With the deployment of Generative AI, AI term needs to be more specifics, and all three flavors are useful to address a business problem:

  1. Symbolic AI: Expert System AI and knowledge graph to represent the human knowledge with rules and relationship semantic. For understanding business rule systems, I recommend reading Agile Business Rules Development book, from Hafedh Mili and J. Boyer with this summary of the methodology.
  2. Analytical AI: the machine learned model from data, analytical algorithms, used to solve analytical tasks such as classification, clustering, predictive scoring, or evaluation. The first neuron-network were used to support better classification on unstructured data like image, and text.
  3. Generative AI: generate new content (text, image, audio) from human existing large corpus of unstructured data. It uses deep learning, NLP, the transformer architecture, image recognition, voice recognition...

The AI/ML Market

AI/ML by 2030 will be a $B300 market. Every company is using AI/ML already or consider using it in very short term. 2023 illustrated that AI is part of the world with the arrival of the Generative AI. Some on the main business drivers include:

  • Make faster decisions by extracting and analyzing data from unstructured documents, voice, video records, transcripts...
  • Generate and operationalize predictive and prescriptive insights to make decision at the right time.
  • Create new content, ideas, conversations, stories, summaries, images, videos or music from question or suggestions (Generative AI).
  • Code decision with inference rule to express domain and expert knowledge
  • ML helps when developers do not have knowledge of all the rule conditions. Decision trees can be discovered from data.
  • Deep learning can adapt to change in the environment and address new scenarios.
  • Discover analytic insights within large data set.

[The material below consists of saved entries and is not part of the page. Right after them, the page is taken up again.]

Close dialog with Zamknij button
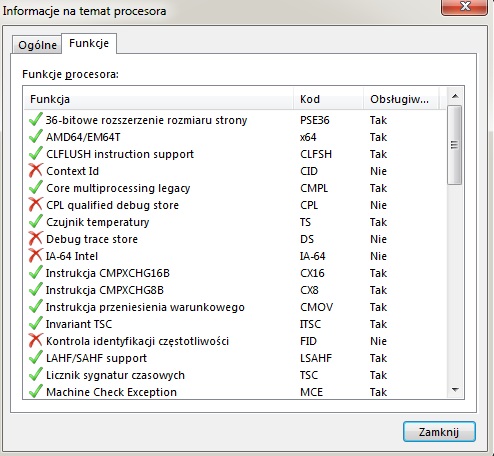Image resolution: width=494 pixels, height=456 pixels. pos(439,432)
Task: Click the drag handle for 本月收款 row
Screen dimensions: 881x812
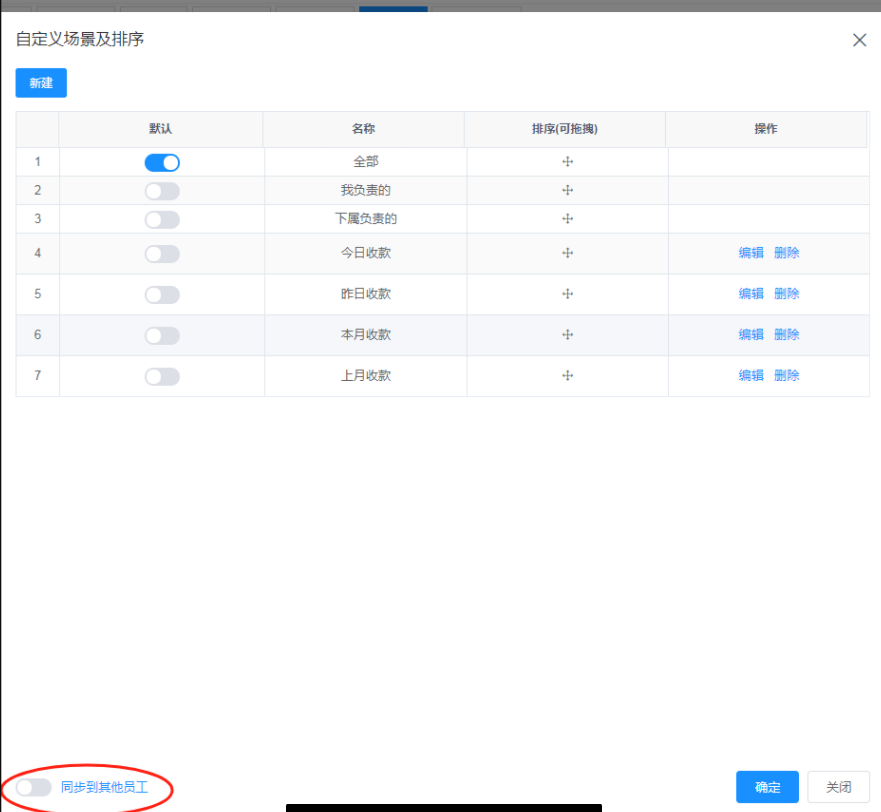Action: 567,335
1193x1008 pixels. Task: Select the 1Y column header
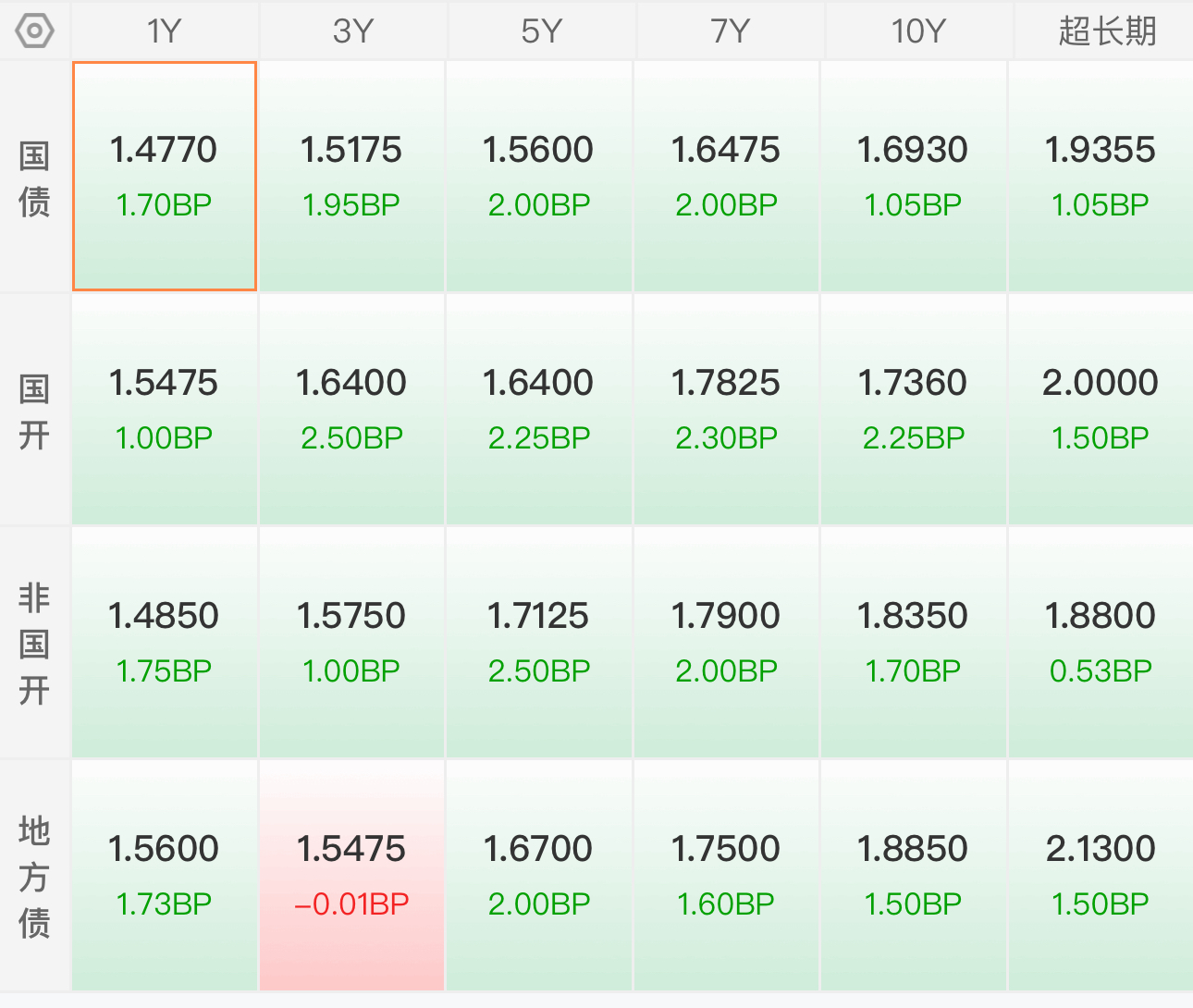[x=165, y=31]
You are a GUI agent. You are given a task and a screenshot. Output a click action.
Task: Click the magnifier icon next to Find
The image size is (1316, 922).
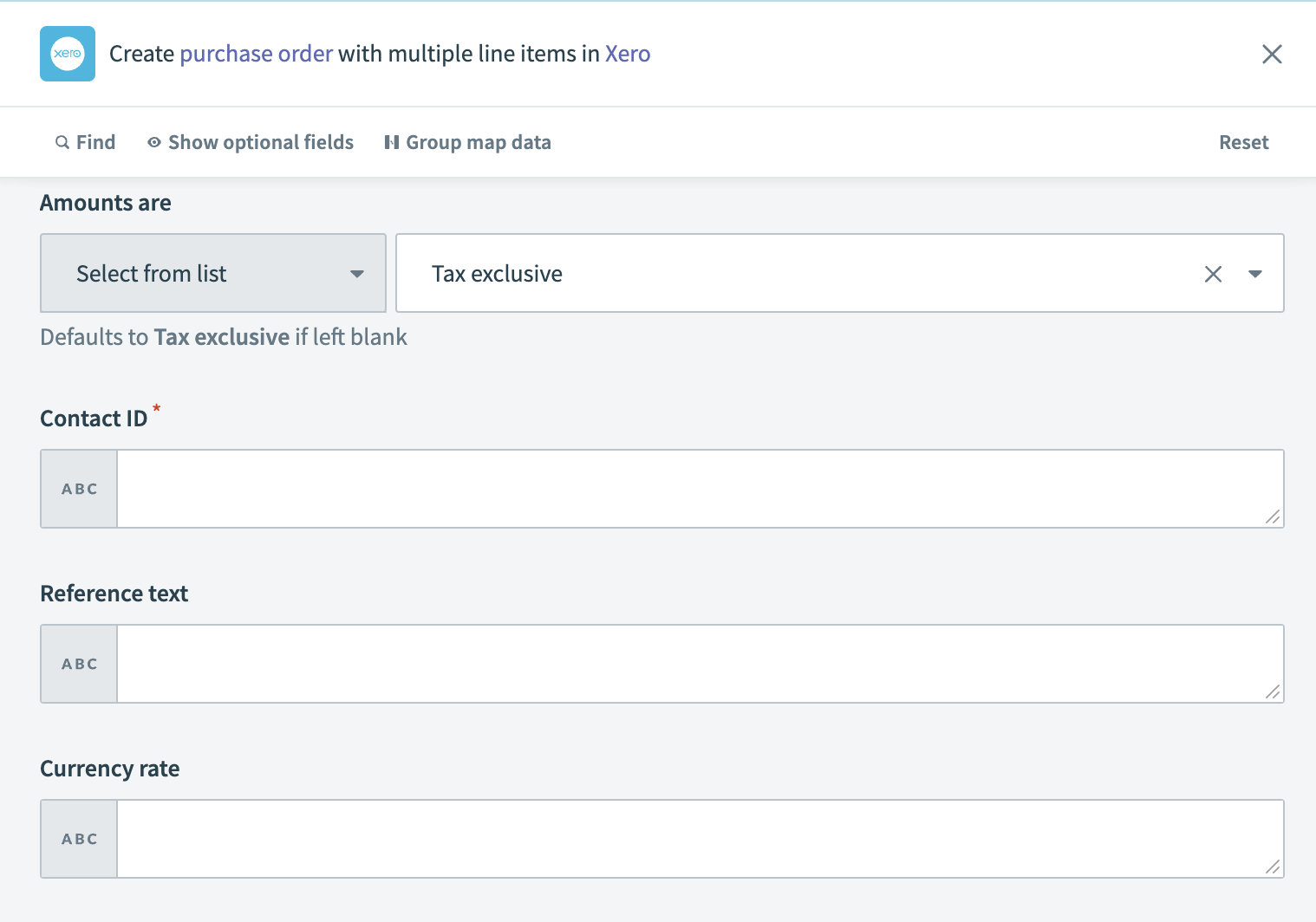point(62,141)
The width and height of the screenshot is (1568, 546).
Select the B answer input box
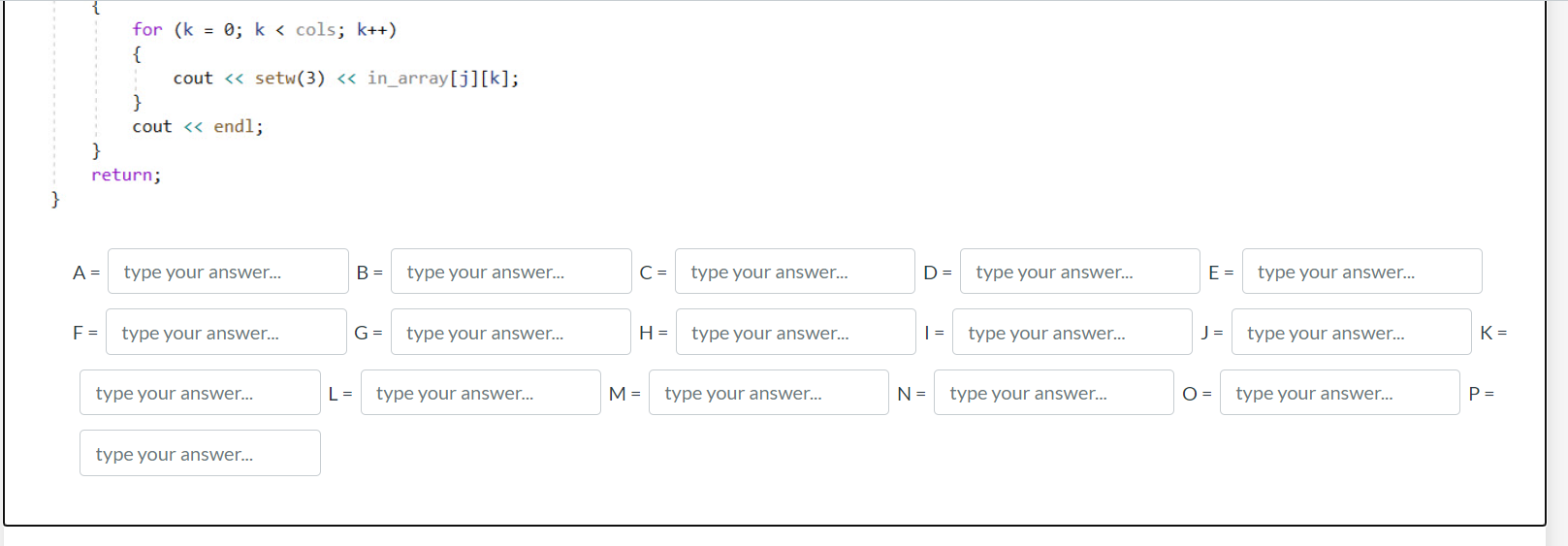coord(511,272)
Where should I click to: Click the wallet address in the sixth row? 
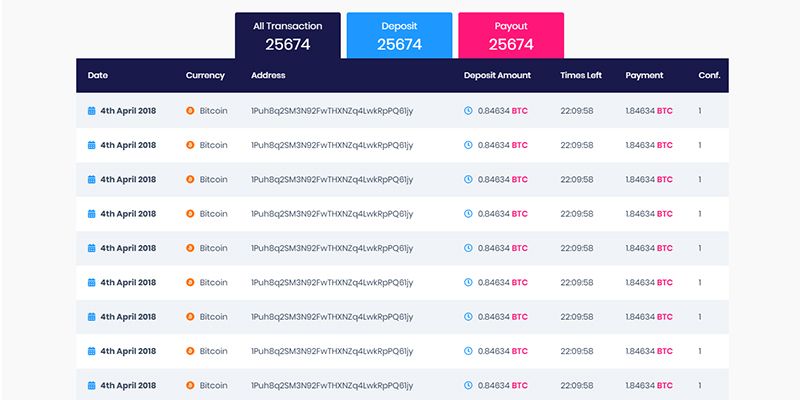click(331, 283)

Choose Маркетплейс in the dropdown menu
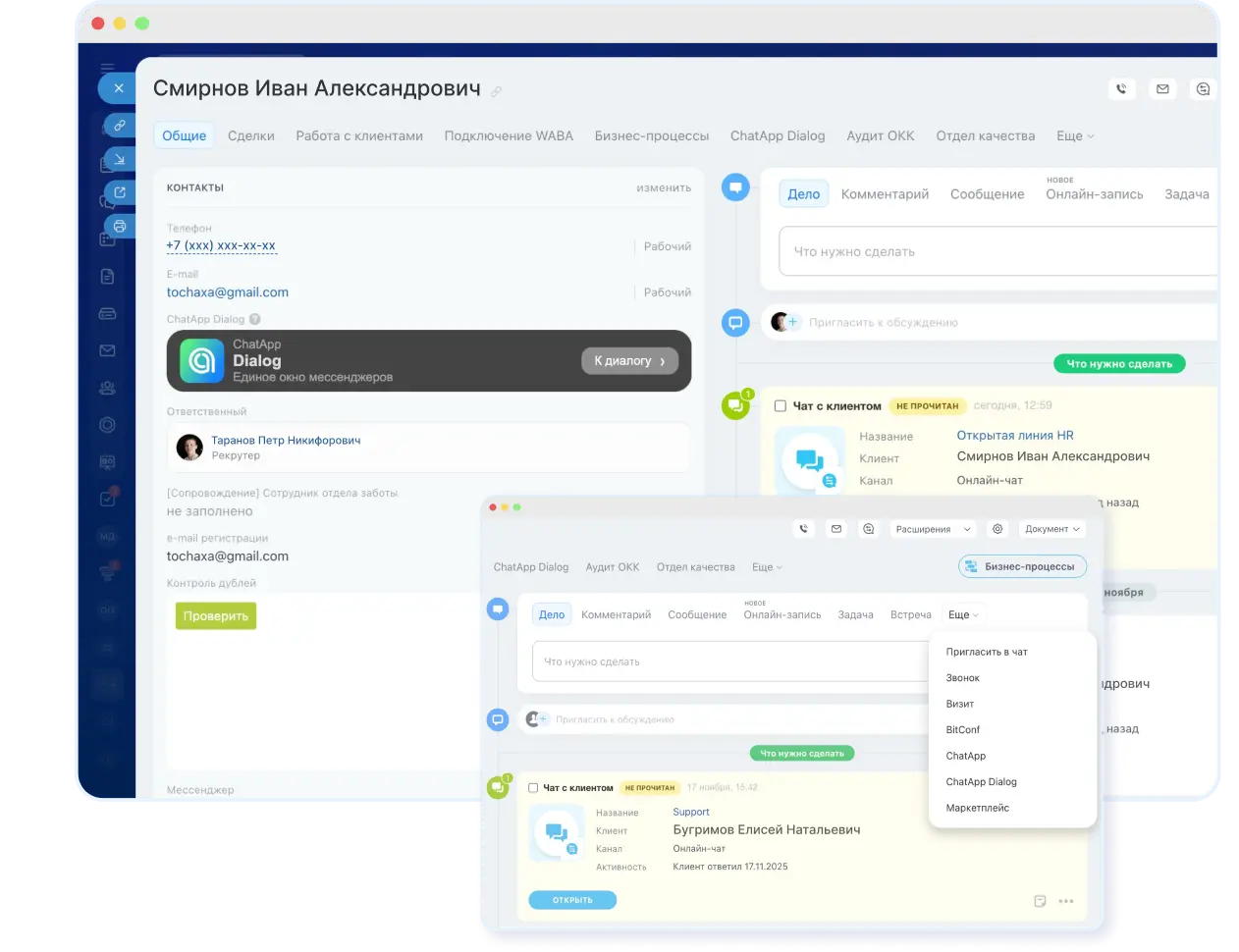(977, 808)
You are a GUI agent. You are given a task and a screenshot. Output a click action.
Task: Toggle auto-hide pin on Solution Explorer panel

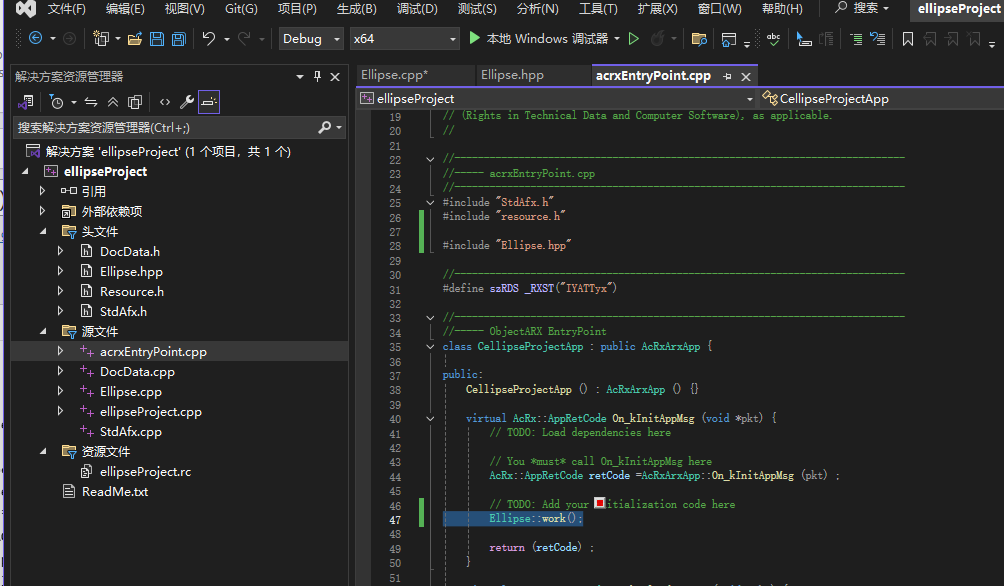[318, 77]
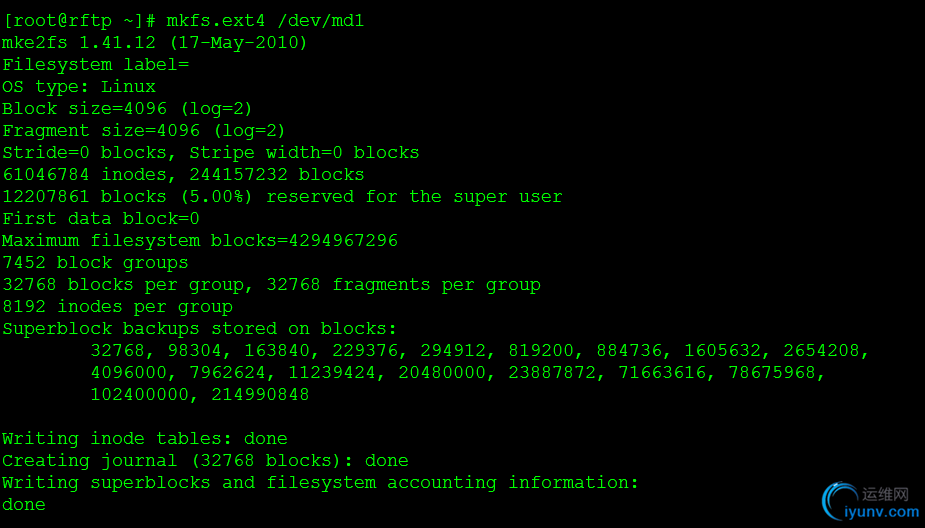Viewport: 925px width, 528px height.
Task: Click the reserved for super user line
Action: click(x=282, y=197)
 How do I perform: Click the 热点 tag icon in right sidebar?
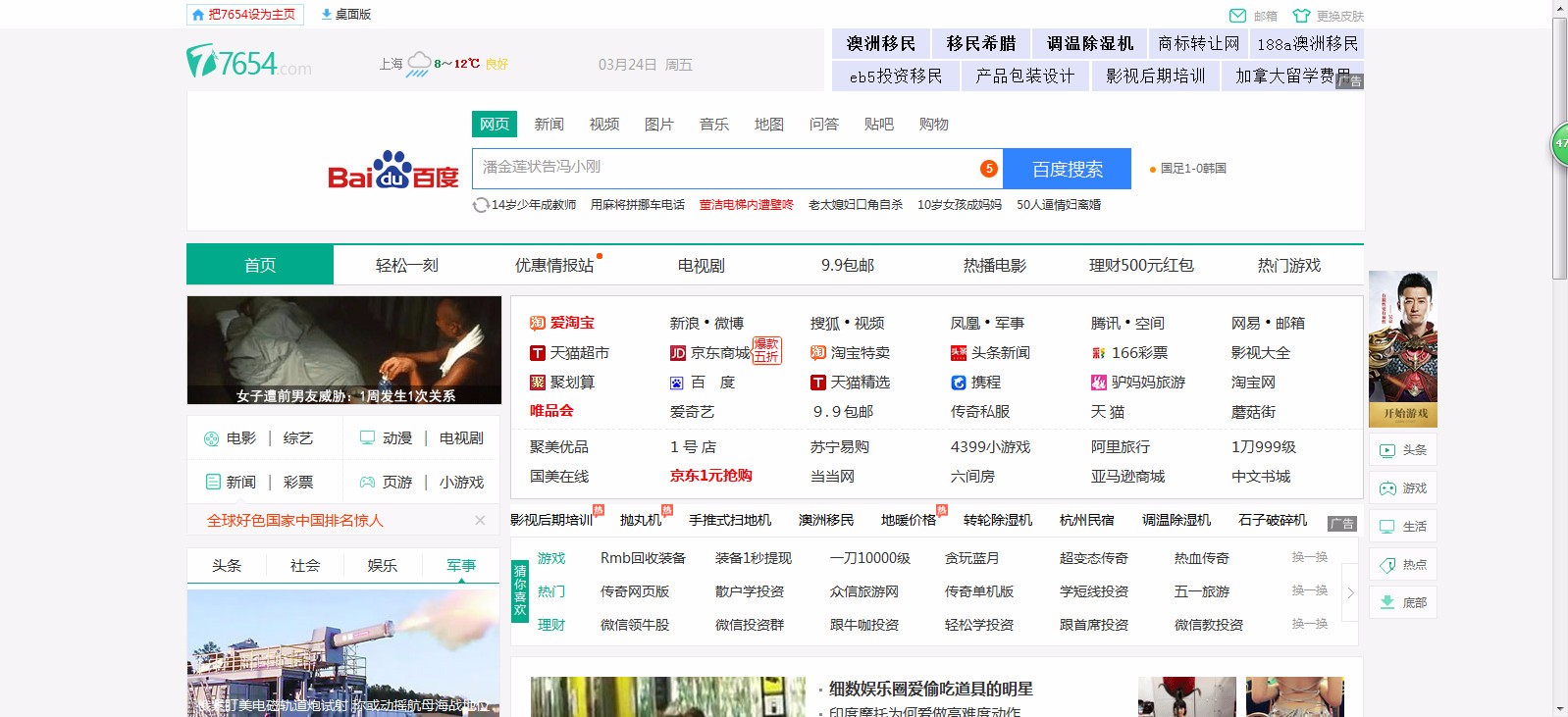coord(1387,565)
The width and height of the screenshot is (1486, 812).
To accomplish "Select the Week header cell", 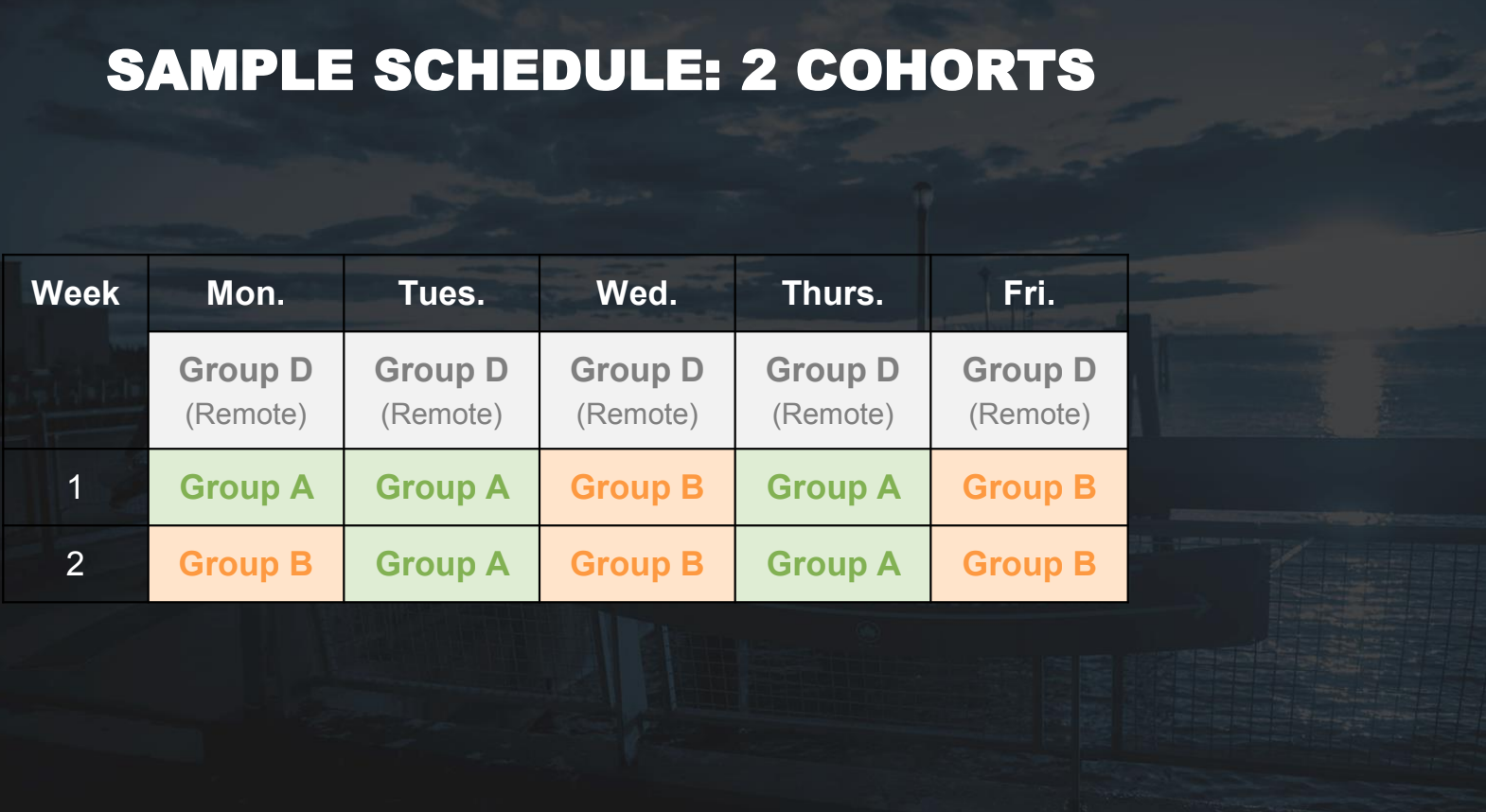I will click(76, 293).
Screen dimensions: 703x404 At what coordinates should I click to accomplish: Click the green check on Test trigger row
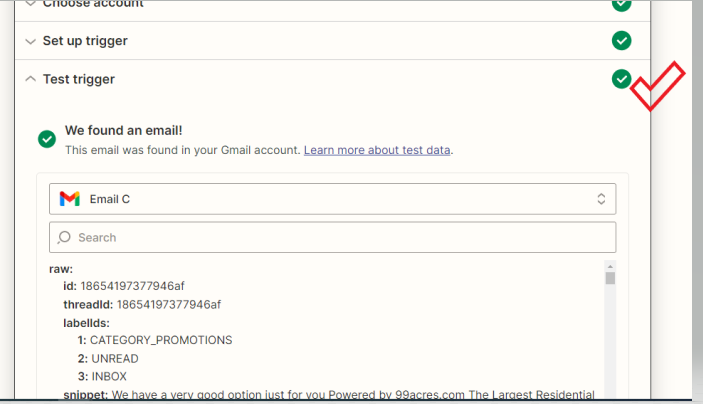pyautogui.click(x=621, y=79)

The stakeholders interested by AI/ML are CTOs, CPOs, Data Scientists, business analysts who want to derive decision from data and improve their business processes.

Why Hybrid Cloud?

Enterprises are using data as the main asset to derive empirical decisions and for that, they are adopting big data techniques which means high volume, high variation and high velocity.

In most enterprise data are about customers' behaviors and come from different sources like click stream, shopping cart content, transaction history, historical analytics, IoT sensors,...

Big data need elastic storage and distributed, elastic computing resources. The cloud adoption is really driven by the access to elastic resources, pay as you go, with value-added managed services.

Private data can stay on-premises servers close to the applications reading the data. Analytics data pre-processing can anonymize data and remove PII data, before uploading to cloud storage. Cloud Storages are used to store large datasets required for training machine learning models, taking advantage of the storage's scalability and performance. So an hybrid cloud strategy is key to support growing adoption of AI and ML solutions.

Model trainings, run as batch processing, for few minutes to few days, and resources can then be released. It is less relevant to buy expensive hardware as CAPEX to do machine learning, when cloud computing can be used.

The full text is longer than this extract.